Um Museu dos Estados

No comércio, há uma variável crucial na definição do negócio, que é o conceito de “ticket médio”. Quem vai a uma loja, por exemplo, pode comprar uma bala de R$0,50, uma revista de R$10 ou uma garrafa de R$50. O comerciante pode não ter espaço físico para fazer com que o local ganhe mais visitantes por dia, mas pode aumentar o lucro tentando induzir o freguês a aumentar o valor da despesa que deixa em cada visita.

Analogamente, uma questão importante para definir que futuro terá o Rio depois dos jogos de 2016 é conseguir que não apenas a cidade se capacite para receber um fluxo maior de turistas, como também que cada um destes tenha um “ticket médio” melhor, ou seja, gaste na cidade um valor maior – entre outras coisas, ficando mais tempo. Se o Rio conseguir que o turista que ficaria 5 dias fique 7 ou que aquele turista que veio uma vez repita a visita, o turismo e a cidade sairão ganhando.

É nesse sentido que poderíamos criar um Museu dos Estados, concebido como um projeto de longo prazo, a ser inaugurado em 2022, quando o país estará fazendo 200 anos do Bicentenário, e o Rio comemorando o centenário da famosa Semana de 22. Qual é a inspiração? Todo americano sonha com passar uns dias em Nova York e todo francês pensa em conhecer Paris algum dia. Nós temos que incutir no espírito do brasileiro de todos os cantos do país que ele deveria um dia visitar o Rio – e não apenas para ir à praia. Em um país com quase 200 milhões de habitantes, o potencial para uma ideia dessas emplacar é grande.

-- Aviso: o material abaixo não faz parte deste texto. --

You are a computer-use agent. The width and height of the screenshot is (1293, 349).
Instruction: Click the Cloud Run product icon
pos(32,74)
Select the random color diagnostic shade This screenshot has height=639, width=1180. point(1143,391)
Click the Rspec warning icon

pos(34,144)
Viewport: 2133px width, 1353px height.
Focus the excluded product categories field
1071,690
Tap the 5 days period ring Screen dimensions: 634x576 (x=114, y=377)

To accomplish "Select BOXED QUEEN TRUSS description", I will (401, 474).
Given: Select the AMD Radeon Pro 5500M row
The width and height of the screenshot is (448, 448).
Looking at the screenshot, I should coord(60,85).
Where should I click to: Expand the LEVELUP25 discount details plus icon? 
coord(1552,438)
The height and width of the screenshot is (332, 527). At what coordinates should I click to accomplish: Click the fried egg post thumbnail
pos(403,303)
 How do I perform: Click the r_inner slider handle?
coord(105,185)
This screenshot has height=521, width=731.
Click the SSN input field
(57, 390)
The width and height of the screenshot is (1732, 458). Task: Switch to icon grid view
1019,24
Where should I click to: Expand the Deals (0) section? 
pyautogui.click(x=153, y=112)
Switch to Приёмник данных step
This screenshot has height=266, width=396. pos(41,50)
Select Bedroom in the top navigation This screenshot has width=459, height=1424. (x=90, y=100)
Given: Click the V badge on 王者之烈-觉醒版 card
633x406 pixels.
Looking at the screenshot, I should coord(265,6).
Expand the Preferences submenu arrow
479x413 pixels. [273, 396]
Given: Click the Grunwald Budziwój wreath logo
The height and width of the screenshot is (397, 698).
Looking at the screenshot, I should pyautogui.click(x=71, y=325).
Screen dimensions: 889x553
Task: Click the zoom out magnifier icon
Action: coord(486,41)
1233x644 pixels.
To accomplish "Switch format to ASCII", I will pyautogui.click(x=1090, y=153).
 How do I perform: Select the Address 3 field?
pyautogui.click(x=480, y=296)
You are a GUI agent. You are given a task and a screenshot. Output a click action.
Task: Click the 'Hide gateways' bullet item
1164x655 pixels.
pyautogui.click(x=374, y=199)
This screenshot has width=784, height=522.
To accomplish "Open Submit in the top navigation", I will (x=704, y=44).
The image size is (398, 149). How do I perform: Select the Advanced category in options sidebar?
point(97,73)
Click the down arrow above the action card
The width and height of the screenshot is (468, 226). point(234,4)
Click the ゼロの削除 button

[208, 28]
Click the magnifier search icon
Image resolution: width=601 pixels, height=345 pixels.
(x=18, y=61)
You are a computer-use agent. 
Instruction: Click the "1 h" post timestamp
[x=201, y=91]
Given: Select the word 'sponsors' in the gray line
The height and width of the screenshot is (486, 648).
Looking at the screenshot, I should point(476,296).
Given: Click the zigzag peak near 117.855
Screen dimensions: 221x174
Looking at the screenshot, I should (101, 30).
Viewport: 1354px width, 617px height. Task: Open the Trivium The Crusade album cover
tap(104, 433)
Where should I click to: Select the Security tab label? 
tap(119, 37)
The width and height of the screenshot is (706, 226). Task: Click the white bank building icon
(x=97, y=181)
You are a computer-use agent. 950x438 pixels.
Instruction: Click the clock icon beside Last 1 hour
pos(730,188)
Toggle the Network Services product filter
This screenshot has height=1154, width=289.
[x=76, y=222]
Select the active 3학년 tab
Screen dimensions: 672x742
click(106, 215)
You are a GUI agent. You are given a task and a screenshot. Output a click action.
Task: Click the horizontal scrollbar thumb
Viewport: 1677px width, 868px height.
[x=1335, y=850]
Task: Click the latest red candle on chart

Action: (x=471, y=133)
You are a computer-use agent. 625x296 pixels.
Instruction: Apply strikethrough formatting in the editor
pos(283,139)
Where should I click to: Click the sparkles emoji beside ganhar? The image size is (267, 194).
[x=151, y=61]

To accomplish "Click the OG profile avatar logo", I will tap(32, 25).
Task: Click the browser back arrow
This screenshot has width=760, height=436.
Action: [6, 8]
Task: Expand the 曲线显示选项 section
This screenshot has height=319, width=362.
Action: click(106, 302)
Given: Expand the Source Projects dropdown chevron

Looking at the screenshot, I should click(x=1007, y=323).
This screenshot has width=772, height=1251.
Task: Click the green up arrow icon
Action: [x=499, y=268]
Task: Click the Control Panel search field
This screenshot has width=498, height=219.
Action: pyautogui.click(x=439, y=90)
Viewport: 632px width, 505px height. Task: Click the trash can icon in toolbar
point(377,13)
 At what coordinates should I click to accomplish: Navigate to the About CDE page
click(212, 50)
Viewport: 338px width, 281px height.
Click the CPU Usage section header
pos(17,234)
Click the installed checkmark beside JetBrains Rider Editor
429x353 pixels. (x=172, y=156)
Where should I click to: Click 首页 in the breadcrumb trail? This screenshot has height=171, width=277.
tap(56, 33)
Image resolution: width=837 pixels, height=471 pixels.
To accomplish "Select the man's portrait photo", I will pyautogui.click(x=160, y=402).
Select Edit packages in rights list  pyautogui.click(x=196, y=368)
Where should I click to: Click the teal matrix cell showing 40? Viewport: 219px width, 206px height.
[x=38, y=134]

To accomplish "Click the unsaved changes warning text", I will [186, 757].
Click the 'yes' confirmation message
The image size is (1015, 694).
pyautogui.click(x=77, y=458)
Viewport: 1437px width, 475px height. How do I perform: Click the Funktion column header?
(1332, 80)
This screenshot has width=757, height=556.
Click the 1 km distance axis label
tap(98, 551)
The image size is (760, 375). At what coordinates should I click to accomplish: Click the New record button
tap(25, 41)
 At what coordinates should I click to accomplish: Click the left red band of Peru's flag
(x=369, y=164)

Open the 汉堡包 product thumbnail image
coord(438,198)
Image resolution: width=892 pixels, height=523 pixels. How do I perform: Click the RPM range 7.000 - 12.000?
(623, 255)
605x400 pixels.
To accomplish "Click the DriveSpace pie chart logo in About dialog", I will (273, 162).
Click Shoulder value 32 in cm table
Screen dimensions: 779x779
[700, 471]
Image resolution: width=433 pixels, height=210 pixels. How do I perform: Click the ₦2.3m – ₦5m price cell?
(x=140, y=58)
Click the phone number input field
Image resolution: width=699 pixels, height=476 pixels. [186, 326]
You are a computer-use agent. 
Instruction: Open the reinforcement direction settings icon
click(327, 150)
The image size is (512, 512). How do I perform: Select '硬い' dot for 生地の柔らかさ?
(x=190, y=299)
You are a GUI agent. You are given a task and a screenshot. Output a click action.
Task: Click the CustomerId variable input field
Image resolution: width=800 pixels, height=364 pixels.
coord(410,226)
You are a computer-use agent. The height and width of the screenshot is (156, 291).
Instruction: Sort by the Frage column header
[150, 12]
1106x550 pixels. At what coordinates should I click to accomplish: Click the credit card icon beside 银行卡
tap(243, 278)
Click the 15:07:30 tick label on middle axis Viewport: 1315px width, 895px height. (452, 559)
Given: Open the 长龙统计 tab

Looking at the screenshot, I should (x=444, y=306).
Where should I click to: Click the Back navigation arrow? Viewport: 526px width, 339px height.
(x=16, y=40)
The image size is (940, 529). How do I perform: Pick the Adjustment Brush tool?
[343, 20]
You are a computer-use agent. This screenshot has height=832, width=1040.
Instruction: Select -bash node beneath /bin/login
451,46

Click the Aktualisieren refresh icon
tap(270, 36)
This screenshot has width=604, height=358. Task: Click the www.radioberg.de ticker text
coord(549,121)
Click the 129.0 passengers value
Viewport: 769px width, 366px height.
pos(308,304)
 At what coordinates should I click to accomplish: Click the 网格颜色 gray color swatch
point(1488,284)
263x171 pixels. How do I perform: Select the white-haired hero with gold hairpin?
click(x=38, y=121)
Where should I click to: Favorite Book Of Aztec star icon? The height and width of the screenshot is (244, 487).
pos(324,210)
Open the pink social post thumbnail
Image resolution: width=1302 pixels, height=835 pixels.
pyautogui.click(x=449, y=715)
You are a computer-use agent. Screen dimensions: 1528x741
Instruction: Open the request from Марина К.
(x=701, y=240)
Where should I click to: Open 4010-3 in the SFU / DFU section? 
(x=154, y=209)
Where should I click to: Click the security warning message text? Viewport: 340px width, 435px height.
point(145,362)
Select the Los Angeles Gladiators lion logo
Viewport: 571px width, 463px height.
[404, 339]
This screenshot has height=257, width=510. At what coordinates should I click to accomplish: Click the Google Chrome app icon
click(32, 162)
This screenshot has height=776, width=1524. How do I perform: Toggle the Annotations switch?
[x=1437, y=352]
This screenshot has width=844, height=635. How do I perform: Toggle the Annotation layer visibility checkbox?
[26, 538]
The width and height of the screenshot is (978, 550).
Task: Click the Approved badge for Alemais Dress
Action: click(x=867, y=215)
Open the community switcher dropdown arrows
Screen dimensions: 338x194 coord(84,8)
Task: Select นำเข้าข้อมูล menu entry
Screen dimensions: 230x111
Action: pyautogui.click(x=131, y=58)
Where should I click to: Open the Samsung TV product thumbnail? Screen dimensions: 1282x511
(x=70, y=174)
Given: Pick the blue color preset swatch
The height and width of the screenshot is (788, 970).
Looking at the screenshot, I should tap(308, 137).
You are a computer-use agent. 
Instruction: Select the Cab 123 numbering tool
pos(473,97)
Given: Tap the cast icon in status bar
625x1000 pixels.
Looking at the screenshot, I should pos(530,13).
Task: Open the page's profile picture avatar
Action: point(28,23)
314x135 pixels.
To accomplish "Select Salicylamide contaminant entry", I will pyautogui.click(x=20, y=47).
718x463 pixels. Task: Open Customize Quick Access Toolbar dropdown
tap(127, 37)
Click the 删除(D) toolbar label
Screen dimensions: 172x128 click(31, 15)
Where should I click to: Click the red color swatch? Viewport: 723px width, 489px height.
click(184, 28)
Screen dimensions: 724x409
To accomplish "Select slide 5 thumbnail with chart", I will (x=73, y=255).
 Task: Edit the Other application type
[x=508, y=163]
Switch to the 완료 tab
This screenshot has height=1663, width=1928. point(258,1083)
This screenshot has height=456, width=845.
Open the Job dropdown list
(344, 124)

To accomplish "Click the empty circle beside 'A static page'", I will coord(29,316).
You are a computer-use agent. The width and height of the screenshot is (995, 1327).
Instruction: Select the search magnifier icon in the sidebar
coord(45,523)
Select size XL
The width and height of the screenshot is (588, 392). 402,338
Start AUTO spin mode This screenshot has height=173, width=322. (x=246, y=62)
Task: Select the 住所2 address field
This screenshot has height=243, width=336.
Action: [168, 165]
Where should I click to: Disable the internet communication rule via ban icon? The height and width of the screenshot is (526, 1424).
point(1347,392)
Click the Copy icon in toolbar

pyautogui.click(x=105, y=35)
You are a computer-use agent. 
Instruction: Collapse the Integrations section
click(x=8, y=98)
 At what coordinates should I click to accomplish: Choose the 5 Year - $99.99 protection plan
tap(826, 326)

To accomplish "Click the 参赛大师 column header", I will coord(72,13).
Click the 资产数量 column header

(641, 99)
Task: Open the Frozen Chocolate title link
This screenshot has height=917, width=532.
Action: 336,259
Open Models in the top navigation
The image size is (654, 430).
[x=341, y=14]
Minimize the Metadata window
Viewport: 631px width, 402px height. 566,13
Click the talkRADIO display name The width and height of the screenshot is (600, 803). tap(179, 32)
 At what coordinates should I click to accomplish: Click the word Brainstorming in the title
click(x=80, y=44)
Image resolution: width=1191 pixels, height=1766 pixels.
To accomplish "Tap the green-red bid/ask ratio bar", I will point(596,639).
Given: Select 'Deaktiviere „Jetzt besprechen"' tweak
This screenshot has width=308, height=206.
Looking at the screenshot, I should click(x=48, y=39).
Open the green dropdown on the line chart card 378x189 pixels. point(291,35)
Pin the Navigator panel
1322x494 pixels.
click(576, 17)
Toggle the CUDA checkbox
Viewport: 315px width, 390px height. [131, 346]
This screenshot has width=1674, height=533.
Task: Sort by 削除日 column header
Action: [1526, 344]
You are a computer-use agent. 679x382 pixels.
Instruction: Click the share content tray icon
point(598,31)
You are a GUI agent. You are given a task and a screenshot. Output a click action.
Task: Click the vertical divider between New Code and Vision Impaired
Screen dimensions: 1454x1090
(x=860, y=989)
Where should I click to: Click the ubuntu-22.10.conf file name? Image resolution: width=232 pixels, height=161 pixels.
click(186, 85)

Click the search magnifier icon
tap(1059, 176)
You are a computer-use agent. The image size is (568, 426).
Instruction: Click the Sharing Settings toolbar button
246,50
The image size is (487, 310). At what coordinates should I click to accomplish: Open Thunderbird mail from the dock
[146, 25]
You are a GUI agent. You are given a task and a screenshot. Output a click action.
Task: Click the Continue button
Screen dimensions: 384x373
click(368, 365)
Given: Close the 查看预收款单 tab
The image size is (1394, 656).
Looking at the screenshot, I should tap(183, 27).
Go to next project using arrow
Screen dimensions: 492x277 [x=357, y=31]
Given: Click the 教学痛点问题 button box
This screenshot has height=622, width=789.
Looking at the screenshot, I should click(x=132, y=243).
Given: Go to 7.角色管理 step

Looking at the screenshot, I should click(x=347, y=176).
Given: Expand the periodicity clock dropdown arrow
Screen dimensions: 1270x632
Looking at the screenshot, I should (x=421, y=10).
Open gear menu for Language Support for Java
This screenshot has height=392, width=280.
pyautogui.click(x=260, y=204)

Uma das coisas que chamam a atenção de um estrangeiro que conheça o Brasil é a combinação de unidade e diversidade que nós temos. Por maior que seja a padronização associada a elementos comuns, os fatores locais continuam contando. Mais de dois séculos depois da constatação de Adam Smith de que “um italiano expressa mais emoção ao ser multado na rua do que um inglês ao receber uma sentença de morte”, e por maiores que sejam a globalização e a presença de ambos países na União Europeia, a Itália e a Inglaterra continuam sendo países muito diferentes entre si. Analogamente, no Brasil nós temos pelo menos uma dúzia de Estados com elementos geográficos e culturais marcantes, que permitem que eles sejam claramente individualizados na mente do brasileiro como algo específico. Sem querer cometer uma injustiça com quem não for citado, mas apenas para citar os Estados que creio terem traços distintivos mais singulares, pode-se pensar em RS, SC, SP, MG, RJ, DF, AM, MT, GO, BA, CE e PE como casos mais ou menos óbvios de Estados com uma identidade própria muito bem definida e diferenciada em relação a outros.

Provavelmente muitos leitores desta página tiveram a oportunidade de visitar a Disney em Orlando e, se lá foram, quase certamente estiveram no parque da Epcot. Para os leitores que não estiveram lá, vale a explicação: Epcot é uma espécie de monumento à diversidade cultural, onde o leitor tem a possibilidade de passar um dia inteiro visitando os pavilhões nacionais de mais de 10 países com culturas muito bem definidas aos olhos do mundo. Estão representados lá, entre outros, Estados Unidos, Canadá, Japão, China, França, Alemanha, Itália, Inglaterra, México, Marrocos etc. Em cada pavilhão, o turista pode passar 2 ou 3 horas assistindo a shows típicos, vendo filmes com as belezas naturais do país, comendo as comidas típicas associadas ao lugar ou comprando artesanatos locais. Em dez horas de um dia, o visitante tem um banho de mundo.

O Rio precisa ter um projeto claro para depois das Olimpíadas de 2016. Um dos projetos deveria ser o de voltar a ser uma espécie de “capital cultural do país”, coisa que há muito tempo deixou de ser. Uma espécie de “mini-Epcot brasileiro”, na forma de um Museu dos Estados, com uma concessão entregue por algumas décadas a um grupo com tradição na área de entretenimento, com um projeto muito bem especificado de caracterização dos traços regionais e um modelo de negócios bem concebido, em um local apropriado, poderia fazer com que todos os brasileiros almejassem um dia conhecer esse parque. De quebra, seria uma aula cívica, onde cada visitante aprenderia sobre os demais Estados – e sairia um pouco mais brasileiro. Vale a pena pensar no assunto.